On the inevitability of human extinction:
I will say something that sounds terrible. We’re all going into the gas chamber, and what I’m saying is that it’s not a bathroom. We’re going to be killed. The human race faces mass extinction.
On the contradiction between selling expensive clothes while fighting to save the planet from the harm that consumerism is supposedly doing to it:
‘My message is: choose well and buy less,’ she said then – as if to suggest you should buy one Westwood dress rather than filling Primark trolleys regularly.
‘I don’t feel comfortable defending my clothes. For 15 years I hated fashion.’ Why? ‘It’s not very intellectual, and I wanted to read, not make fashion. It was something I was good at; it wasn’t all of me.’
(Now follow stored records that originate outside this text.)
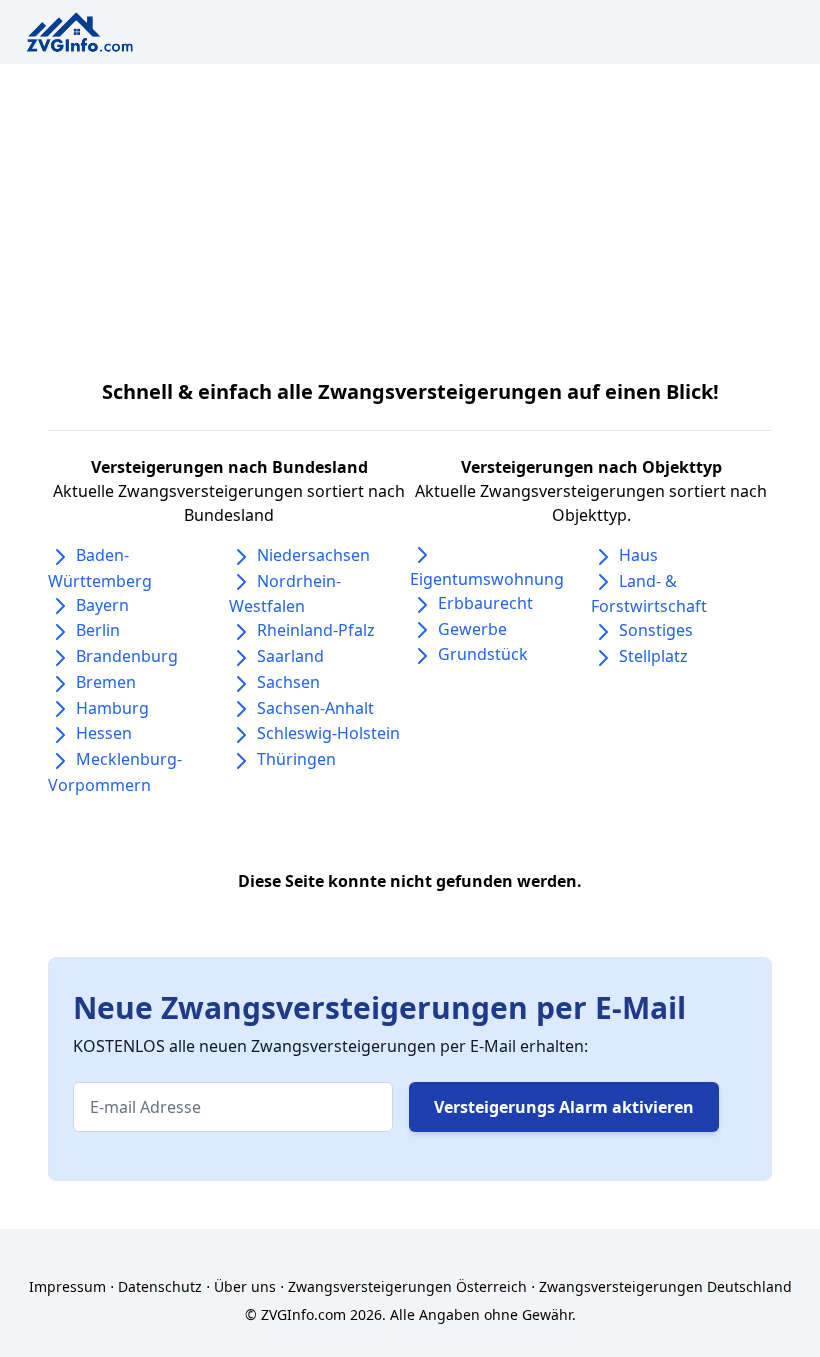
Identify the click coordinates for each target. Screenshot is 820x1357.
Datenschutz (160, 1286)
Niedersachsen (313, 555)
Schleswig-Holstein (328, 733)
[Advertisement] (410, 214)
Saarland (290, 656)
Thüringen (296, 759)
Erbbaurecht (485, 603)
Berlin (98, 630)
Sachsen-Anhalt (315, 708)
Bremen (106, 682)
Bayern (102, 605)
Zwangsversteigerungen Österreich (407, 1286)
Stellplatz (653, 656)
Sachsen (288, 682)
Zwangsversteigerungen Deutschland (665, 1286)
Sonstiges (656, 630)
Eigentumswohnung (487, 579)
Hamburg (112, 708)
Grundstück (483, 654)
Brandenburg (127, 656)
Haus (638, 555)
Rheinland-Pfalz (316, 630)
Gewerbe (472, 629)
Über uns (245, 1286)
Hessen (104, 733)
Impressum (67, 1286)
While she finds it difficult to tell people to buy her designs (doing so would sound a little hypocritical), she insists that everyone should go enjoy art because doing so fights consumption and propaganda:
It’s to do with consumption – if you go to an art gallery you’re putting in, not just sucking up. Propaganda can be resisted by loving art.
So, if you, like us, can only afford to look at Westwood’s designs and appreciate them as art, you’re apparently doing it right!